The moist texture and pronounced flavor of this poppy-seed cake are best achieved by grinding the poppy seeds in a spice mill or coffee grinder and then soaking them in milk. Poppy seeds have a sharp, assertive flavor, and this cake is for the poppy-seed lover. Probably not my first choice for a children’s cake, however, as they do not typically share an attraction to them. The seeds can be expensive if purchased in little spice jars from the supermarket, so try to search out a store that sells them in bulk; the price will be much more reasonable. For the filling and frosting, a nice chunky, bitter marmalade is perfect and harmonizes beautifully with the sweet Italian Meringue Buttercream Frosting.
Images: Peter Muka
Adapted from The Wedding Cake Book (Houghton Mifflin Harcourt), by Dédé Wilson.
- ⅔ cups poppy seeds
- 1½ cups whole milk
- 3 cups sifted cake flour
- 1 tablespoon baking powder
- ¾ teaspoon salt
- ¾ cup (1½ sticks) unsalted butter, at room temperature
- 2 cups sugar, divided into 1½ cups and ½ cup
- 1 ½ teaspoon vanilla
- 6 large eggs, separated
- ½ teaspoon cream of tartar
- 1 recipe Italian Meringue Buttercream, prepared and ready to use
- 2 cups orange marmalade, divided into 1½ cups and ½ cup
- Position oven rack in center of oven. Preheat oven to 325°F. Coat two 9-inch round cake pans with nonstick spray, line with parchment paper rounds, then coat parchment.

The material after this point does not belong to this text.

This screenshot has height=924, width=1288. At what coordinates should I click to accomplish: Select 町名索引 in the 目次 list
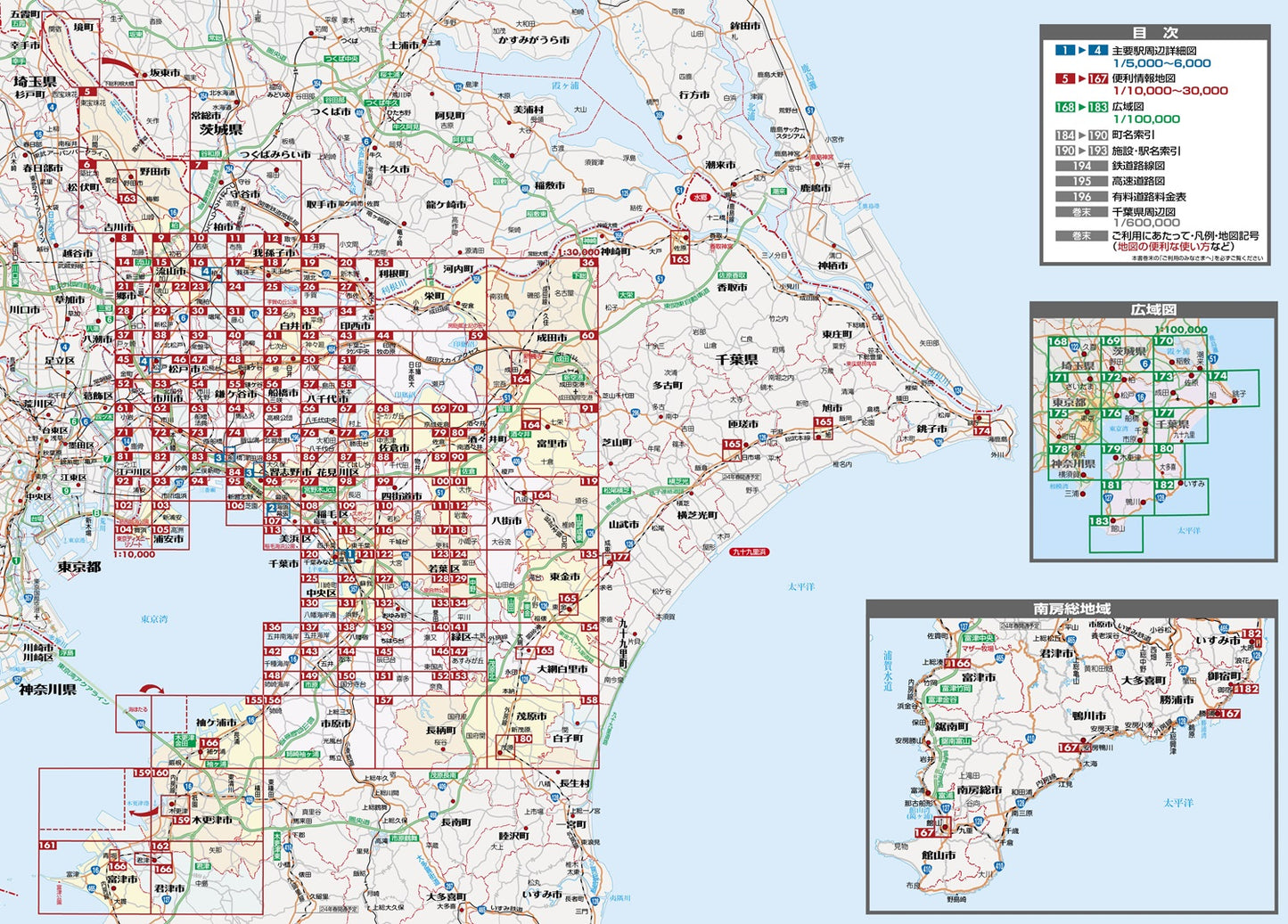1133,135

- Grind the poppy seeds in the grinder, pulsing on and off for about 15 seconds. They should be completely ground and slightly sticky. Shake the grinder up and down a few times while you are grinding to help loosen up the poppy seeds; they will grind more evenly. Place the ground seeds and milk in a small pot; bring to a boil and turn off the heat. Let the mixture soak until it cools to room temperature. Milk boils over easily, so watch the pot carefully.
- Meanwhile, sift the cake flour, baking powder and salt and set aside.
- Beat the butter with an electric mixer until creamy and smooth. Add 1½ cups of sugar gradually and continue to beat on a medium-high speed. Scrape down the bowl once or twice and cream until very light and fluffy. Add the vanilla, beating to combine. Add the yolks, one at a time, beating well after each addition and scraping down the bowl once or twice. Set aside.
- In a clean, grease-free bowl, beat the egg whites until frothy. Add the cream of tartar and continue to whip until soft peaks form. Add the ½ cup sugar gradually and whip until stiff, shiny peaks form. Do not over beat.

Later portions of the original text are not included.